JENJANG KESEMPURNAAN HIDUP DENGAN KEINDAHAN KEMAKMURAN BERSAHAJA 2




Namun kenyataannya, saat demi saat manusia lebih suka menenggelamkan diri di lautan kebodohan dan kehinaan. Diri manusia sudahlah hina masih ditambah dengan tutupan pakaian hina. Digambarkan laksana seseorang kotor berpenyakitan berpakaian compang-camping hanya akan menambah buruknya penglihatan pada orang tersebut. Maka salah satu maksud di balik gema takbir, tahlil dan tahmid yang terus berkumandang di hari tasyrik merupakan isyarat himbauan kepada manusia khususnya himbauan kepada kaum pemuda untuk bersegera bangkit melepaskan atau mengorbankan pakaian keburukan dan kebodohan yang cukup lama tersandang-lekat pada diri. Kemudian berganti dengan pakaian keindahan dan kecerdikan. Di dalam Al Qur’an telah dinyatakan: “seindah-indah pakaian adalah pakaian taqwa”. Salah satu ciri khas pakaian taqwa adalah berhiaskan keindahan dan kecerdikan.
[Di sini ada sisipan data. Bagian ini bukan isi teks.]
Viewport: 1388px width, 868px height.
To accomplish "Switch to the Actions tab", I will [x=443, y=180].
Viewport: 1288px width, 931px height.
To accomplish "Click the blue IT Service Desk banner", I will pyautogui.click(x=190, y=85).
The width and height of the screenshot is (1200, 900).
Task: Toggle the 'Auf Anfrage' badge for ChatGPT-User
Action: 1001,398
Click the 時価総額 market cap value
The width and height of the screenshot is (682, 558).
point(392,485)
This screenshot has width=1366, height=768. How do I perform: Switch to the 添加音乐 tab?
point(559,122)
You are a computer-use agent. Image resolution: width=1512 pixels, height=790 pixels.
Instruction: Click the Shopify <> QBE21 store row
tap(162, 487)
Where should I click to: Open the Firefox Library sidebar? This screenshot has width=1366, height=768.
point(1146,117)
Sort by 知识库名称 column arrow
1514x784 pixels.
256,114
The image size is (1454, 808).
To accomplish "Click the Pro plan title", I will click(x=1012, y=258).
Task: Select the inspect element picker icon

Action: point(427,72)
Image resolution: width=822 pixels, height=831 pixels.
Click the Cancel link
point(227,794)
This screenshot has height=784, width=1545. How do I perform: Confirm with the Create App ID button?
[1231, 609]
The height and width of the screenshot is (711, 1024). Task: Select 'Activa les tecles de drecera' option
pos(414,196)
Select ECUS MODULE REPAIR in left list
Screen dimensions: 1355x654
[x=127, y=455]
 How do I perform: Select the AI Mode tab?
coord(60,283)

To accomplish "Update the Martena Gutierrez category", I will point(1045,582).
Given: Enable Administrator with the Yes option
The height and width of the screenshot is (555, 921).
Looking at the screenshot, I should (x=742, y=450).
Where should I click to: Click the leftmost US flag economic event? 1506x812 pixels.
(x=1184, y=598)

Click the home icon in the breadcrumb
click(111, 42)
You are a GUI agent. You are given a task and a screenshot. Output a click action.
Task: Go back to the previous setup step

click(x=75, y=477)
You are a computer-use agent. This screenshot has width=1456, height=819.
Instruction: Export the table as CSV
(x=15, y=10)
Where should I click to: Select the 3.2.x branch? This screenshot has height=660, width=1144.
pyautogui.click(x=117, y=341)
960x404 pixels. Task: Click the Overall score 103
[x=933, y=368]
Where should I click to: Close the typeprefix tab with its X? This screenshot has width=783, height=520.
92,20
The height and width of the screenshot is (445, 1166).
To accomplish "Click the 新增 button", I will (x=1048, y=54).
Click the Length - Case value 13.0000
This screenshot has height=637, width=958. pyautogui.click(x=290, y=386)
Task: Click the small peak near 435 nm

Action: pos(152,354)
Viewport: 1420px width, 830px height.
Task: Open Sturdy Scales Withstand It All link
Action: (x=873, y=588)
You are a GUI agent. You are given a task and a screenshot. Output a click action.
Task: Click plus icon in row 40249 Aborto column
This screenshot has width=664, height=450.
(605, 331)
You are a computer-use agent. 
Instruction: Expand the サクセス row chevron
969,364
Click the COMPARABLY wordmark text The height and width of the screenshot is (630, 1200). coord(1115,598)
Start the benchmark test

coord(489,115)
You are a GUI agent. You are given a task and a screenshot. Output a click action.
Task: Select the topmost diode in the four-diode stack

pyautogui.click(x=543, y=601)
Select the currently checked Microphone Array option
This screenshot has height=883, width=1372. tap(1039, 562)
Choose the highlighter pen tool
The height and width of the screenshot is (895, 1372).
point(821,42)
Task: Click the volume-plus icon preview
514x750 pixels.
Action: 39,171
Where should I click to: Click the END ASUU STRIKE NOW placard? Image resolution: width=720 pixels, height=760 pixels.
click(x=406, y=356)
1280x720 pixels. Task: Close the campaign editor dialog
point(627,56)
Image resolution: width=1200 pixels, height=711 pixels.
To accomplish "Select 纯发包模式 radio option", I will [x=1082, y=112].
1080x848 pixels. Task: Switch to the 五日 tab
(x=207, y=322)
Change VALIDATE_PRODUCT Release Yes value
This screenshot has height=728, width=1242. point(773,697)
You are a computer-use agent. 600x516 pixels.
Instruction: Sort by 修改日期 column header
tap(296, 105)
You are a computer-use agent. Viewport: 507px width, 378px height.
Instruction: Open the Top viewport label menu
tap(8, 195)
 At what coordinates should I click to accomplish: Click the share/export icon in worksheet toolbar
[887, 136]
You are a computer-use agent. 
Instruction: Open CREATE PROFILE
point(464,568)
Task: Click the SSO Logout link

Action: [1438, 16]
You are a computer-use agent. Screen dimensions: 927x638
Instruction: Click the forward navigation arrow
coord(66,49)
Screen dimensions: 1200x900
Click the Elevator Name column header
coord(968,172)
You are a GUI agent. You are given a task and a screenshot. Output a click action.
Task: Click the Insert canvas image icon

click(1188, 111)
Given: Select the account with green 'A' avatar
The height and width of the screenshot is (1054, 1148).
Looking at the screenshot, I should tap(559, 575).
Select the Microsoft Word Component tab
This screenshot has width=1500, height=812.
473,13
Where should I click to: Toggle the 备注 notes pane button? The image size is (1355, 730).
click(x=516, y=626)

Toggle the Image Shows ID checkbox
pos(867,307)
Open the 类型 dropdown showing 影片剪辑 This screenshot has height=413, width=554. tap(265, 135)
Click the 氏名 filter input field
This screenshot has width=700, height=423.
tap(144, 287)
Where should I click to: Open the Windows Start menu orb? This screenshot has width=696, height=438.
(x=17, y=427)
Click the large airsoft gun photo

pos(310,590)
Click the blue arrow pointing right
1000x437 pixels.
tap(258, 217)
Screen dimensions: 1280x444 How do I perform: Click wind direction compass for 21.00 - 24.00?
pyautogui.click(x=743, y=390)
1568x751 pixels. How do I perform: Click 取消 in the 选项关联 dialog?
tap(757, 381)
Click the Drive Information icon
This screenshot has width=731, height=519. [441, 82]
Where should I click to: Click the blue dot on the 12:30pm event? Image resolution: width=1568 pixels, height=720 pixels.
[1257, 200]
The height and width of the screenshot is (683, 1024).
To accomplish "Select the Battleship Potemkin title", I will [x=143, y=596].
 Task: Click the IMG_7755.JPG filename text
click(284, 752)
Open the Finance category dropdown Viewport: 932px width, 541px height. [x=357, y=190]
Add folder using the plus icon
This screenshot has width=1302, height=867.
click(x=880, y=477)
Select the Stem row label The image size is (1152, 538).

Belum bisa seseorang dikatakan berpakaian taqwa jika keindahan dan kecerdikan belum tampak pada sikap dirinya. Bagi manusia yang dirinya tenggelam di lautan ke-Maha-Besaran Allah dan ke-Maha-Muliaan Allah itulah mereka yang banyak menyerap sifat indah Asma Allah.
Semakin dalam rasa kasih Ilaahi terserap jauh hingga mencapai relung-relung hati paling dalam, semakin banyak pula rangkaian pengertian indah berhikmah seperti: “semesta yang telah Ia Allah rentangkan dalam kesempurnaan yang nyata adalah untuk membawa tingkat kehidupan pada jenjang kesempurnaan martabat”.


لَتَرْكَبُنَّ طَبَقاً عَنْ طَبَقٍ

“sesungguhnya kamu melalui tingkat demi tingkat (dalam kehidupan).” (QS. Al Insyiqaaq (84) : 19 )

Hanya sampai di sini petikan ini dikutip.